Monday, 10/28/2013 5:43:37 PM

Monday, October 28, 2013 5:43:37 PM

Post# of 9289
Cave, Good post. Thanks for your clarifications.

If you don't mind, I'd like to tweak it, if I may. For an interest rate of 1.4% the BS value is constant at 2.42. The strike price is set at 3.84. BS is essentially calculating the intrinsic value of the the warrants, for the given price and future strike price. Therefore the strike price does not change. Usually the SP will change as well as the terms diminishing over time, but as you stated, these were fixed based on the SEC filing, so BS if fixed at 2.42 (if we assume the fixed interest rate).

Knowing the BS value is essentially constant, the aggregate value of the warrants under the BS calculation is constant as well.

2.42 BS * 3.17M shares = 7.67M fixed for a SP below 3.83.

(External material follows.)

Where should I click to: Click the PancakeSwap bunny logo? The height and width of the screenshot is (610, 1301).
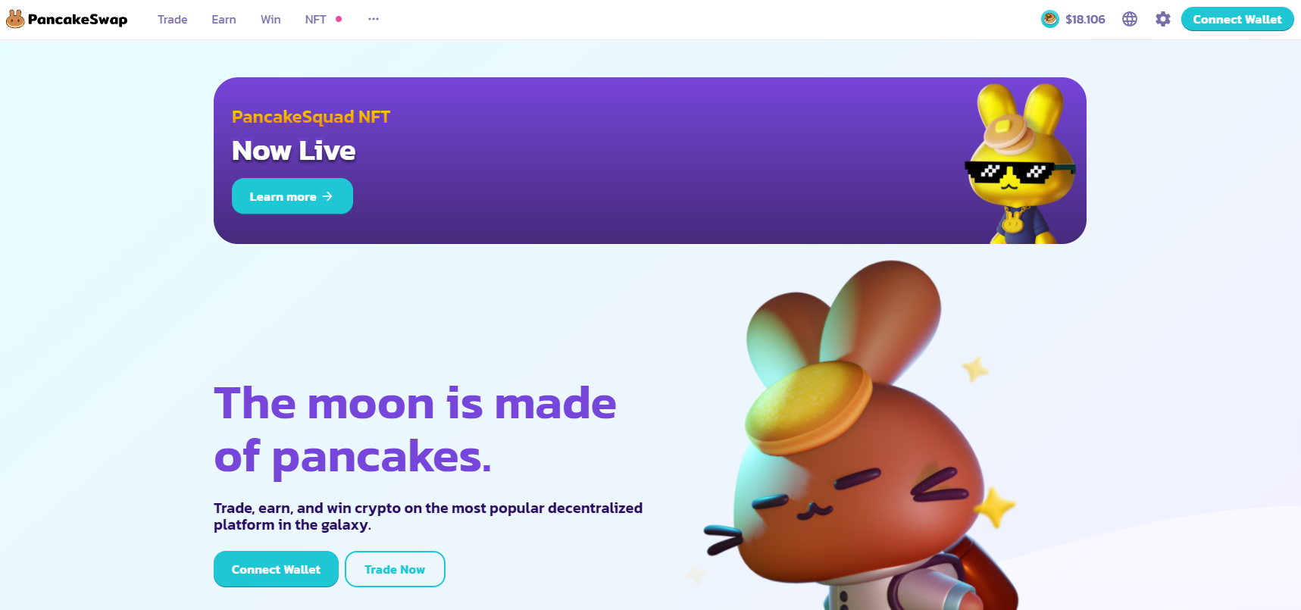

Additionally the lower end of the BS conversion is fixed at $2. So for a SP for $1, Crede still gets 7.67M/2 or 3.335M shares and Crede's basis stays the same as if it the warrants were exchanged at $2.

The above changes just adjusts up the bottom end of your sp range making it 2.09 to 2.39

So here is how I looked at the financing:

We know the future value give to them under the warrants to be 7.67M. Therefore the value of the stock given in the financing is the difference of this and 30M or $22.33M

$30M = $7.67M in future payment (BS Negotiate value) + $22.33M in stock today.

Calculating the offering price of the initial shares. $22.33M / 10.56M shares = $2.11 / share. 26% discount to market, which seems expensive to me.

Future shares will be given to Crede at a cost to Crede of between $2 or 3.83..but as you showed in your calculation (and adjusted for my corrections above), the weighted SP for initial shares plus BS value of exchanged warrants, is a price per share offering between $2.09 and $2.39.

So even if you look at the deal in aggregate, in the best case scenario, $2.39 is a 16% discount, which is more typical, but that's the very best scenario under the BS alternative.

Where the deal becomes lucrative, is if the SP can push through 3.83 before 6 months and stay there until the warrants expire. This throws the entire above calculation out and fixes the initial 10.56M shares at 2.84 for financing...Crede loses a lot in this situation (but still makes money). Maybe management is confident they can increase the SP within 6 months and keep it there for 2.5 additional years, in order to take out the BS alternative.

In summary, I look at this deal as expensive..with an outside chance of being lucrative.